Provided material: Begin

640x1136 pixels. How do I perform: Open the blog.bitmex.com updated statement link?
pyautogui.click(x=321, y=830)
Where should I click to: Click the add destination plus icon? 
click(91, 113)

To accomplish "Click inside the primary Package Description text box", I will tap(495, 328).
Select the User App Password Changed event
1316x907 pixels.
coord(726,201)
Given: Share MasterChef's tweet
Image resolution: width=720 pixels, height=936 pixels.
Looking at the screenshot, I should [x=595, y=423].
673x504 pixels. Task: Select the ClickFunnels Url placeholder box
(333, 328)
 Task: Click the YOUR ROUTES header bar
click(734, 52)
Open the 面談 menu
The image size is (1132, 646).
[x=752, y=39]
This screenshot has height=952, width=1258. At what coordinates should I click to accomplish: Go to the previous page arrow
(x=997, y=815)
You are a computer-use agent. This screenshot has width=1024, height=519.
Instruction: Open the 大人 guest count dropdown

Provided material: End

◆ **Problem statement**
Please copy the data above in its entirety, exactly as written.

◆ **Result of the task**
640x1136 pixels. How do I perform: Open the blog.bitmex.com updated statement link?
pyautogui.click(x=321, y=830)
Where should I click to: Click the add destination plus icon? 
click(91, 113)

To accomplish "Click inside the primary Package Description text box", I will tap(495, 328).
Select the User App Password Changed event
1316x907 pixels.
coord(726,201)
Given: Share MasterChef's tweet
Image resolution: width=720 pixels, height=936 pixels.
Looking at the screenshot, I should [x=595, y=423].
673x504 pixels. Task: Select the ClickFunnels Url placeholder box
(333, 328)
 Task: Click the YOUR ROUTES header bar
click(734, 52)
Open the 面談 menu
The image size is (1132, 646).
[x=752, y=39]
This screenshot has height=952, width=1258. At what coordinates should I click to accomplish: Go to the previous page arrow
(x=997, y=815)
You are a computer-use agent. This screenshot has width=1024, height=519.
Instruction: Open the 大人 guest count dropdown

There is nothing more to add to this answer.